Аня. Она склонилась над ним, перепуганная, но живая и невредимая. А он все еще в своей спальне. Сон. Все это — только сон, он ничего не делал! Он не ходил к ней, не целовал,
— Аня! — он хватает ее в охапку, прижимая к себе, стискивая в объятьях. — Аня…
— Аршез, пусти, задушишь, — она тут же пытается отстраниться. — Ну, перестань, ну что ты?.. Ты так дрожишь. Тебе холодно? Хочешь, одеялом накрою? Где у тебя одеяло?
— Не надо, — он ослабляет хватку, но все равно не выпускает. — Просто кошмар приснился. Сейчас пройдет. Я немного послушаю твое сердце, и все пройдет, — немного нервно он гладит ее по спине, пытаясь отдышаться. Сбросить с себя злой морок сна. Он все еще видит ее мертвой. Так ярко! Так обжигающе ярко!
— Аня… — он все же отпускает ее. — Не уходи, присядь… Нет, не сюда, там, — трясущейся рукой указывает ей на край кровати возле окна. Чтобы быть между ней и дверью. Не дать ей уйти, заставить дослушать. Потому что ему все-таки придется ей сказать. Ксан прав, он должен. И сказать, и сделать. Спокойно, осмысленно, осторожно. Не дожидаясь, пока его безумие станет явью. — Прости, Анечка, мне не хотелось тебя пугать…
— Ничего. Вчера ты меня успокаивал, сегодня — я тебя. Что тебе приснилось? Ты так страшно кричал.
— Что я убил тебя.
— Что??
— Мне приснилось, что я убил тебя. В беспамятстве, не совладав с эмоциями, с желаниями… Ксан говорит, это может однажды случится… Не сейчас, — видя ужас, проступающий на ее лице, спешит добавить он. — Однажды. Когда-нибудь. Если мы слишком долго… Понимаешь, ребенок, для нашей расы не свойственна сдержанность, — он попытался взять себя в руки и объяснить. — Мы крайне легко возбудимы и не можем обойтись без разрядки. Люди как-то это выдерживают, мы — нет. Секс для нас… он как еда для людей, без него — никак. А я… что-то сделал тогда не так с нашими аурами. Чуть увлекся, они сплелись… И теперь я чувствую тебя… очень сильно. Умом я понимаю, что ты — ребенок, но реагирую, как на взрослую женщину. Пытаюсь сдерживаться, в итоге злюсь, срываюсь. Ксан говорит, что если так пойдет и дальше, то однажды я действительно дойду до безумия. И действительно смогу причинить тебе вред.

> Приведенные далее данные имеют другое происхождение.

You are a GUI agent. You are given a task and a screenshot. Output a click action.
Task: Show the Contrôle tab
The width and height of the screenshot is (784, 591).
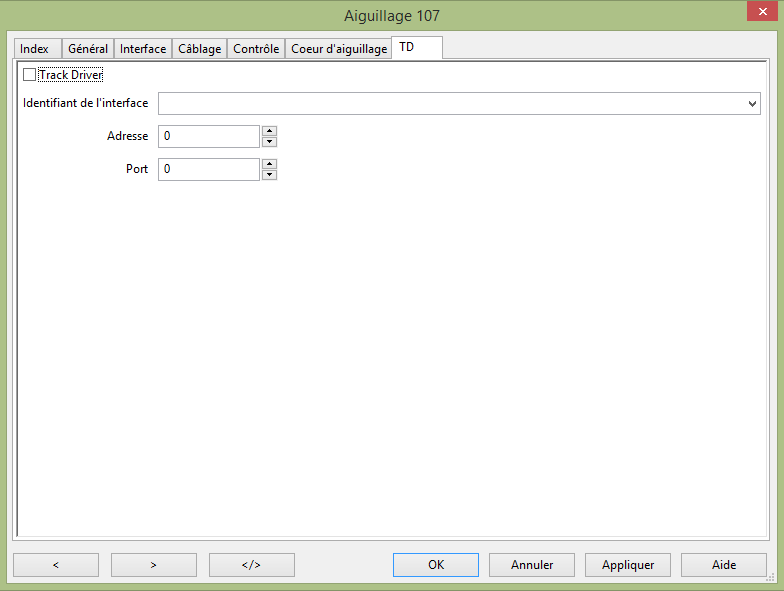pos(256,49)
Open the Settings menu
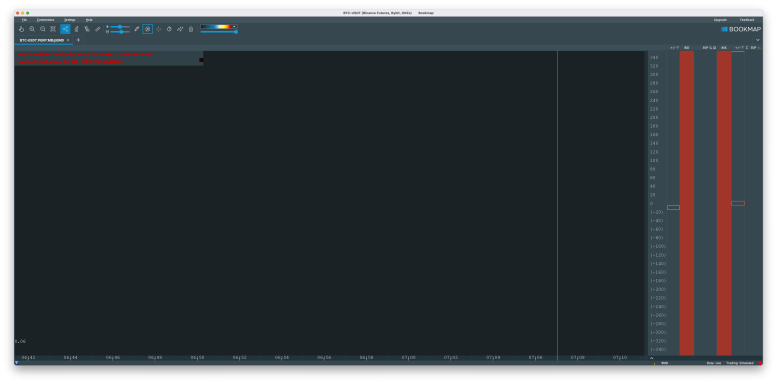 (69, 20)
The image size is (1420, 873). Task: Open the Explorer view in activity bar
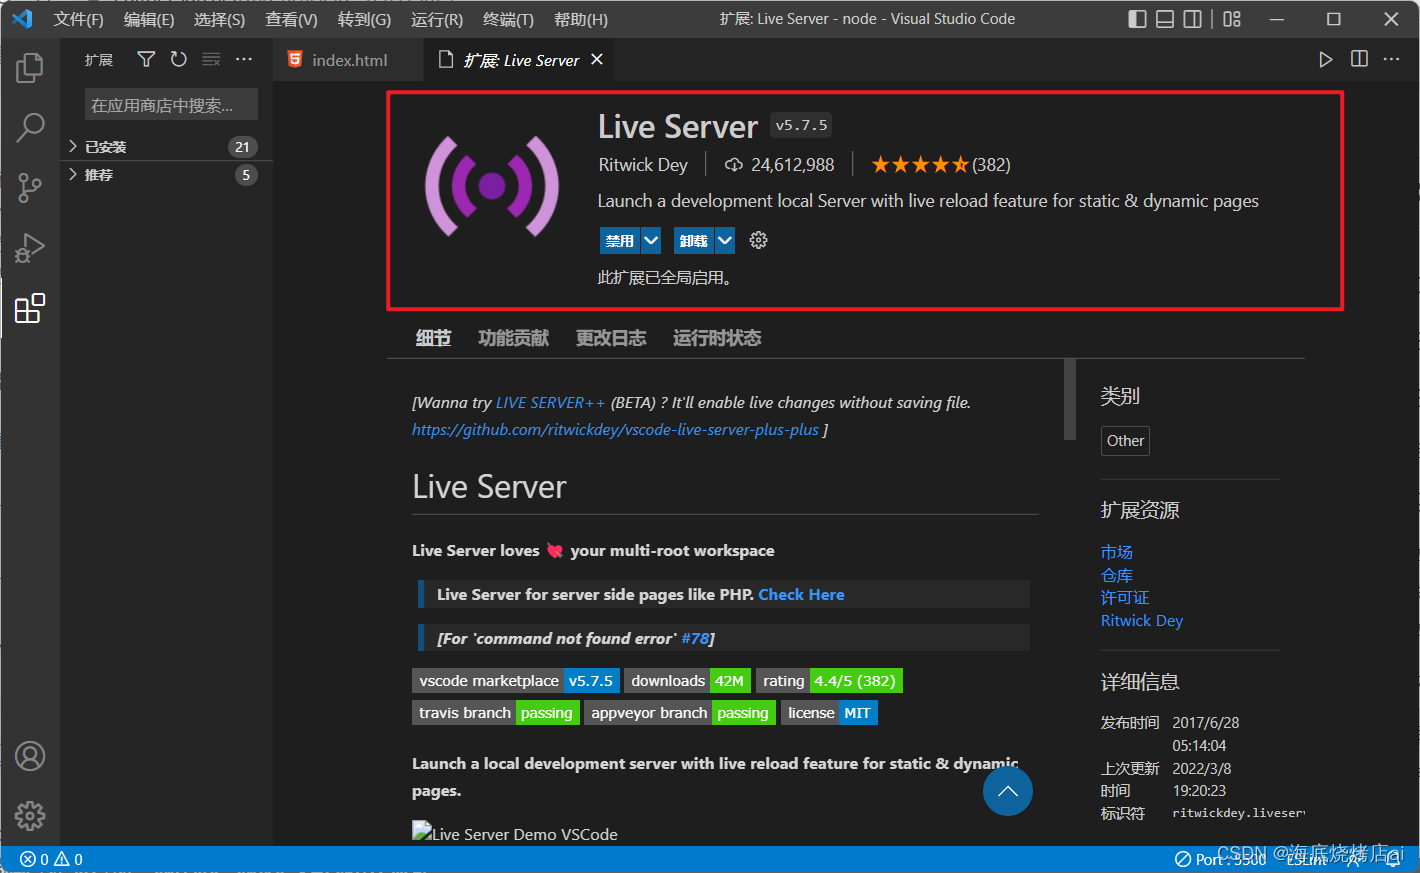click(x=30, y=68)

— И что ты хочешь? — она напряжена, как струна. Кровь то приливает к ее щекам, то отливает.
— Позволь мне любить тебя, моя хорошая. Я буду очень нежен, я обещаю. Я не причиню тебе боль, я всему тебя научу…
— Всем так поешь? — она с негодованием вскакивает на ноги прямо на кровати. — А ведь я поверила тебе. Что ты — хороший, что ты — опекун, что ты — не тронешь, — у нее аж слезы на глазах выступают. — А ты разыграл этот спектакль с кошмаром только для того, чтобы затащить меня в постель? И что потом — используешь и выкинешь? Друзьям отдашь, они у тебя тоже — из «службы опеки»?
— Анюта, пожалуйста, — он тянется к ней, пытаясь успокоить.
— Не приближайся! — она делает шаг к самому краю. К самому дальнему от него краю. — Все ложь, да? Все твои слова, все твои действия, все! В вашей стране все лгут! Ни слова правды, нигде, никогда!
— Анечка, я не лгал тебе, я действительно…
— Хочешь сделать меня своей шлюхой?! Секс-рабыней?!. А как красиво говорил, что тебе не требуется плата за услуги, что ты не такой, что ты только, чтобы помочь… Никогда! Никогда, слышишь! Я ненавижу тебя! Я тебя ненавижу! Лучше бы ты не скрывал, лучше бы сразу!.. Зачем ты притворялся хорошим, зачем?!